Murder of activists raises questions of justice in Amazon
By JOHN COLLINS RUDOLF
28 May 2011 Early last Tuesday, José Cláudio Ribeiro da Silva, a forest activist and tree nut harvester, and his wife, Maria do Espirito Santo, drove a motorcycle through Brazil’s northern Para State, in the Amazon rain forest. As they crossed a river bridge, gunmen lying in wait opened fire with a pistol and shotgun, killing them. It was a gruesome attack: before they fled, the assassins severed one of Mr. da Silva’s ears as a trophy, a signature of hired gunmen in the region. At least 15 bullet casings were found at the scene, reports said. News of the slayings, emerging on the same day that Brazil’s parliament was to vote on a controversial revision of the country’s forest protection laws, rocketed through Brazil’s political classes.
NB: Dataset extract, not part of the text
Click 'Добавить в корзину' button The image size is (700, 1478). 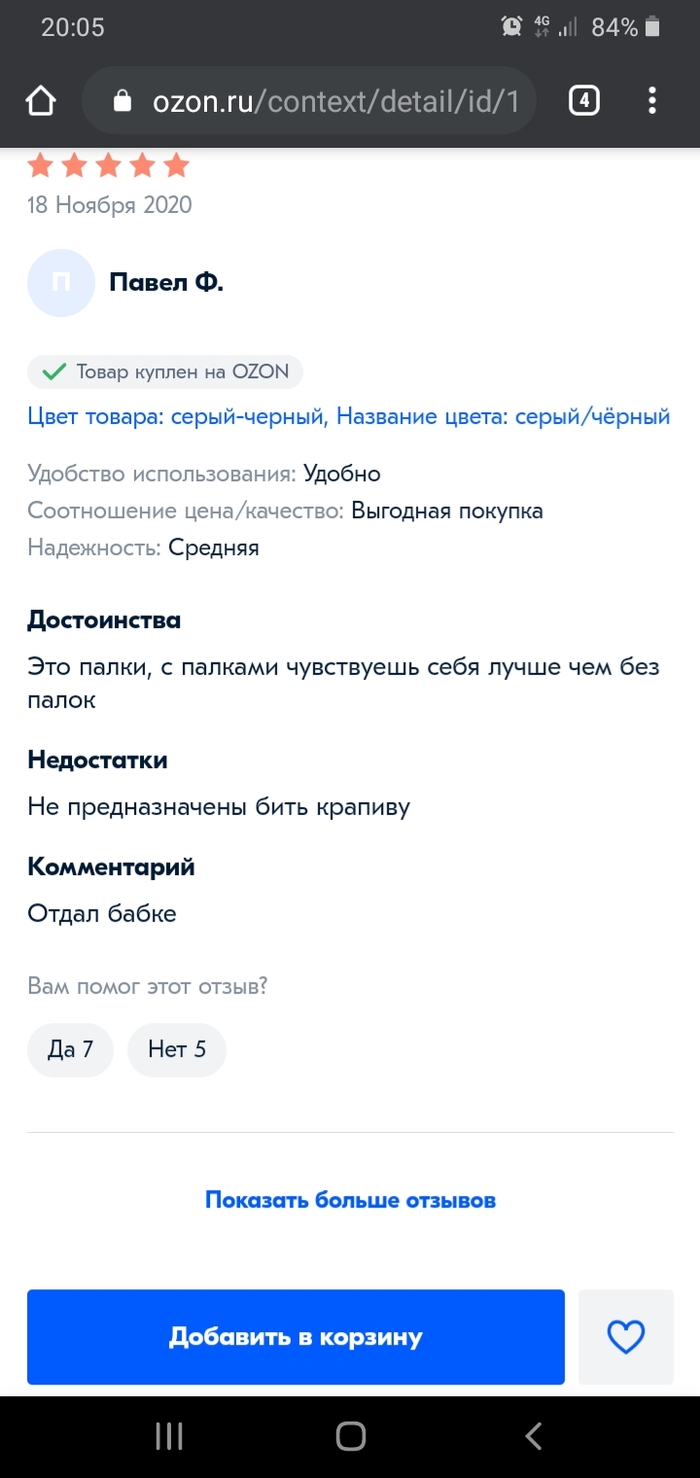[296, 1337]
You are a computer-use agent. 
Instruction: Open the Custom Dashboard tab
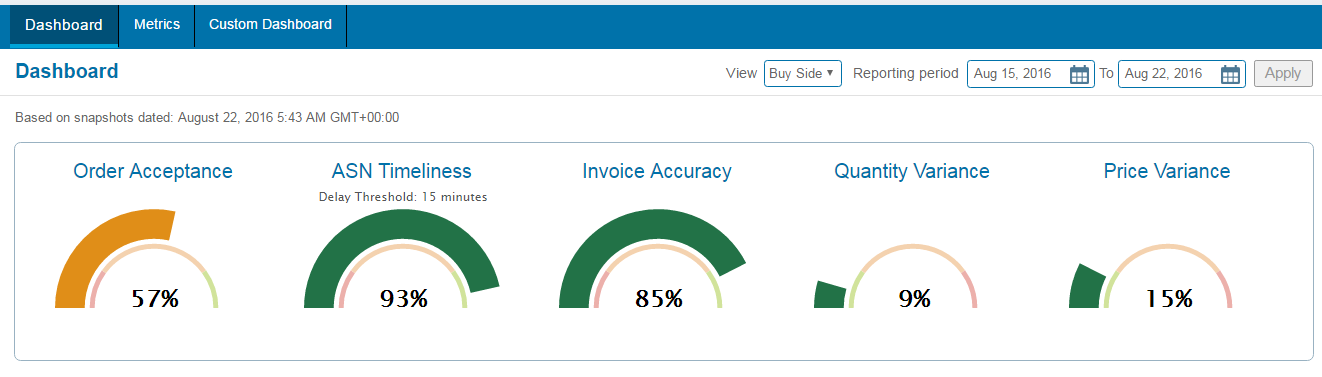point(270,25)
Within hours, senior government officials were briefed on the crime and President Dilma Rousseff had ordered an investigation by the federal police. Yet whether that investigation results in punishment for the killers — or those who likely hired them — is deeply uncertain. More than 1,000 rural activists, small farmers, religious workers and others fighting the region’s rampant deforestation have been slain in the past 20 years, but only a handful of killers have ever been successfully prosecuted, according to a statement by the Pastoral Land Commission, a Catholic organization that tracks rural violence. The successful prosecution of the powerful farmers, ranchers, loggers and industrial interests behind the killings, meanwhile, is almost nonexistent in the region, the group said. Environmental campaigners said that endemic corruption in Para State’s judiciary has allowed the murder of forest activists to be committed with impunity. “Corruption is part of the process here,” said Paulo Adario, the Amazon campaign director for Greenpeace. “Para is a state completely out of control. It continues to be the Wild West.” …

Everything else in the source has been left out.